Iran and the nuclear deal
As tensions continue around the Iran nuclear deal, two recent decisions return the spotlight to Iran and the nuclear weapon question in the Middle East.
First, the United Nations Security Council (UNSC) blocked attempts by the US to ‘snapback’ all sanctions against Iran that were lifted following agreement of the Joint Comprehensive Plan of Action (JCPoA) – or, Iran Deal – in 2015.
The ‘E3′ members of the JCPoA – France, Germany and the United Kingdom – were amongst those who opposed the attempt. They noted in a public statement “that the US ceased to be a participant to the JCPoA following their withdrawal from the deal on 8 May, 2018 … We cannot therefore support this action which is incompatible with our current efforts to support the JCPoA.”
In response, a US envoy accused the UNSC of “standing in the company of terrorists”.
Second, Iran has granted the International Atomic Energy Agency access to two sites which the US and Israeli governments claim are connected to secret nuclear material and activity. Permission to access these sites is a major step forward following events at the start of 2020 and more recent incidents. The assassination of Major General Qasem Soleimani in Baghdad, January 2020, emphasised that the Trump administration regards Iran as a target and that it is prepared to take reckless actions.
The situation could easily have spiralled out of control if not for a degree of political and military restraint on the part of the Iranian government. Some commentators warned that this event might trigger the start of a ‘nuclear arms race’ in the Middle East.
The Iranian government are fully aware that both Iraq and Libya renounced their nuclear weapons programmes and that following this, both countries faced onslaught from the US military. The twisted ‘logic’ of nuclear deterrence suggests that possession of a nuclear weapons capability ensures against such a prospect. Substantiation for such a risk was provided by the Iranian government itself, when two days after the killing it announced that it would no longer abide by any of the constraints or limitations on nuclear enrichment contained in the JCPoA. The US, which had withdrawn from the JCPoA alleging Iranian breaches despite confirmation from IAEA inspectors that Iran was abiding by the rules, intensified lobbying for a sanctions ‘snapback’ from this point.
Despite US pressure, other parties to the JCPoA continued to work within the framework of the agreement. Following Iran’s statement of intent, the E3 triggered a ‘dispute resolution mechanism’ which, if not for ongoing diplomatic flexibility on the part of the Iranians, could have forced the complete collapse of the JCPoA. Some analysts have suggested that this was the intent of at least one E3 leader, UK Prime Minister Boris Johnson.
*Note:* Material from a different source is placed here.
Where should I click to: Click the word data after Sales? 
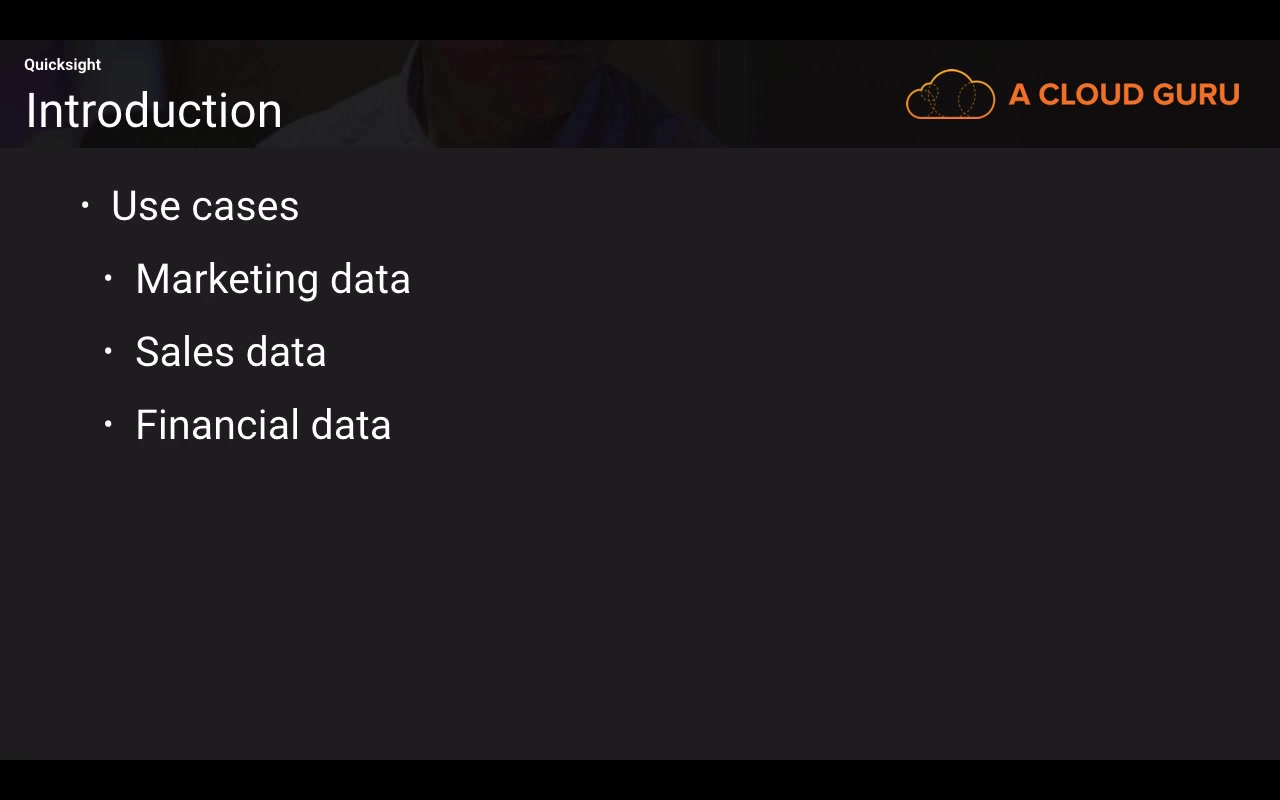point(286,352)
However, the JCPoA framework has not collapsed and Iran continues to engage. For serious progress to be made and for the JCPoA to endure, other parties will have to offer Iran serious incentives rather than threats of tightening sanctions or further aggression.
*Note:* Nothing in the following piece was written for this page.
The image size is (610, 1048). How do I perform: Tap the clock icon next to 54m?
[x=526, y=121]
Events such as those at the Natanz nuclear facility in July this year will not have bolstered confidence in a diplomatic solution. It was initially feared that the explosion at the facility resulted from a missile strike, but more recently Iranian officials pinpointed the cause as an act of sabotage. The source and inspiration of the sabotage has not yet been revealed. Whilst we should hope that progress is maintained and support all diplomatic efforts to avert the breakdown of the JCPoA, we should remain alert to the risks of further unilateral action by the United States.
The US ‘envoy’ who ‘undiplomatically’ characterised the United Nations Security Council of standing with terrorists is none other than Elliott Abrams, ‘U.S. special envoy to Iran’. Abrams was characterised in The Nation magazine as having a career “literally built on the defense of mass murder and genocide and his willingness to lie on behalf of those who carried it out and smear the reputations of anyone who sought to try and stop or expose it.” This quote refers directly to Abrams’ dealings in Central America in the 1980s. That’s a deeply concerning résumé for someone tasked with representing US interests anywhere, let alone in Iran, and points to the aggressive posture adopted by the US.
The weeks running up to the US Presidential election will likely see Trump making unpredictable and potentially disastrous decisions in an attempt to distract from the multiple failures of his government and to mobilise opinion behind him. We should not discount the possibility that one such decision could include military action. If it does, then the fact that Iran is already in the cross-hairs should put the peace and anti-war movements on the alert.